Objective
Extract, word for word, the stretch of the records from the start through the line containing "click(239, 40)", leaving out the pictures.

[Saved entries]
▼

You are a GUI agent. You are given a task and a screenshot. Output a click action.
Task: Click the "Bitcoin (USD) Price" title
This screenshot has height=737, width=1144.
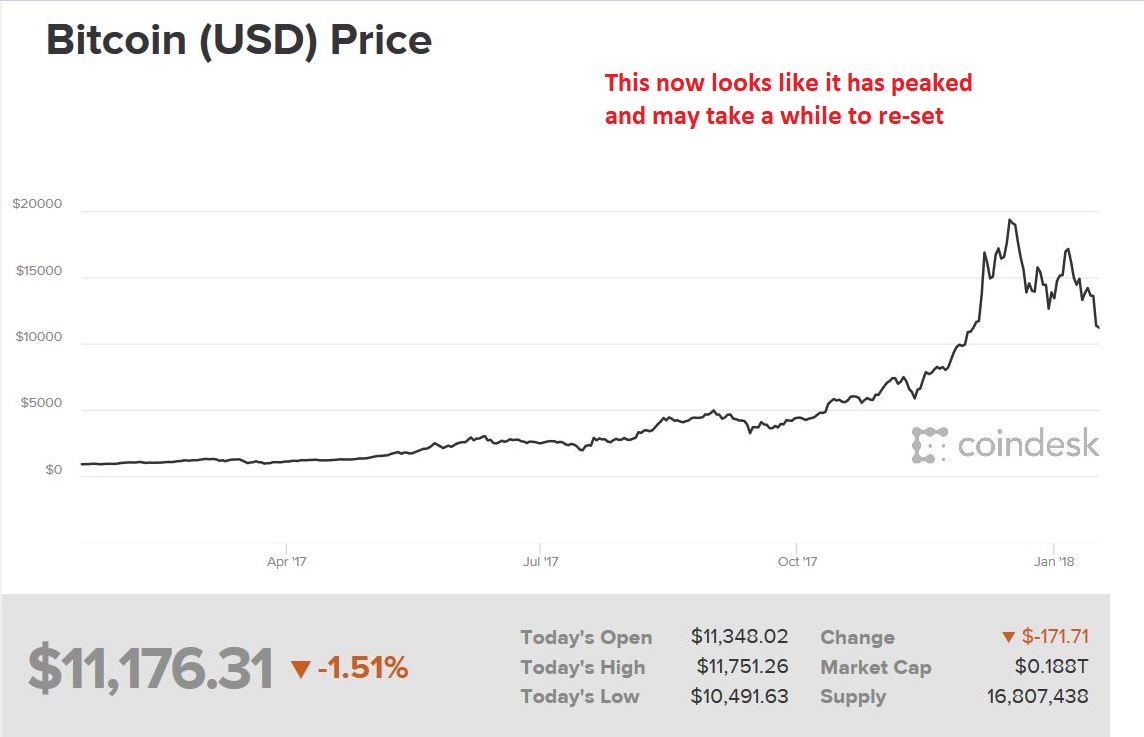click(239, 40)
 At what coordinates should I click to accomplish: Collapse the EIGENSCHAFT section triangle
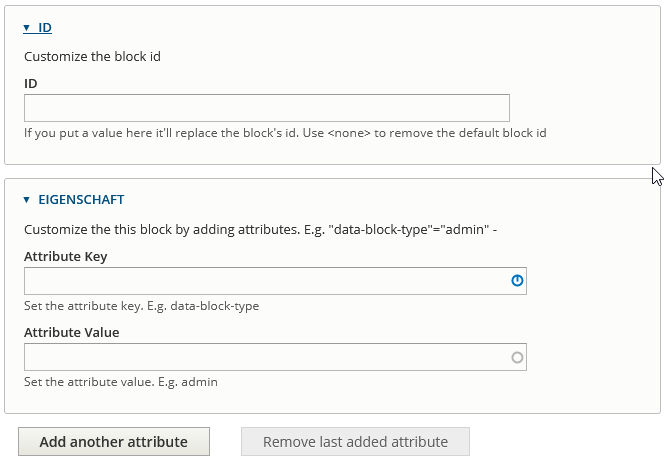[x=27, y=199]
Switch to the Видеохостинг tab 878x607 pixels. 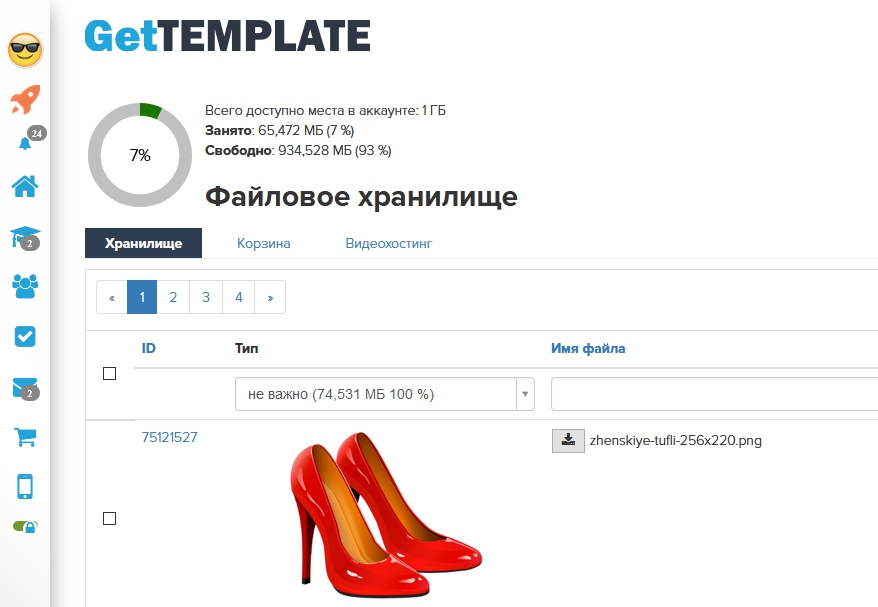click(389, 244)
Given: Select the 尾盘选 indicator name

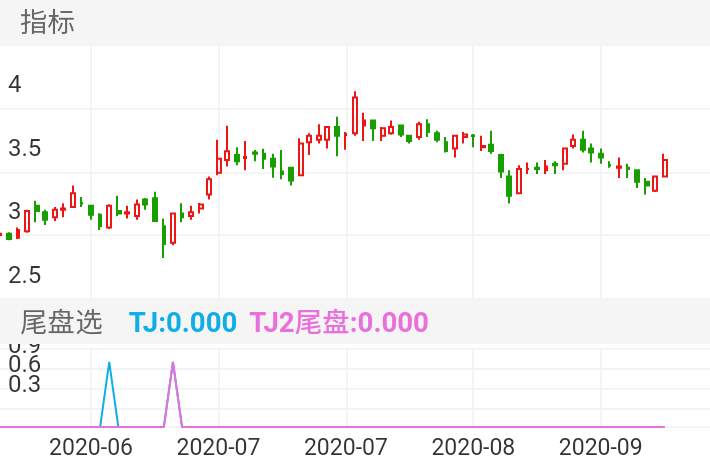Looking at the screenshot, I should click(x=62, y=322).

▲

Task solution
You are a GUI agent. You are given a task and a screenshot. Output a click action.
Task: Click the "Bitcoin (USD) Price" title
This screenshot has height=737, width=1144.
click(239, 40)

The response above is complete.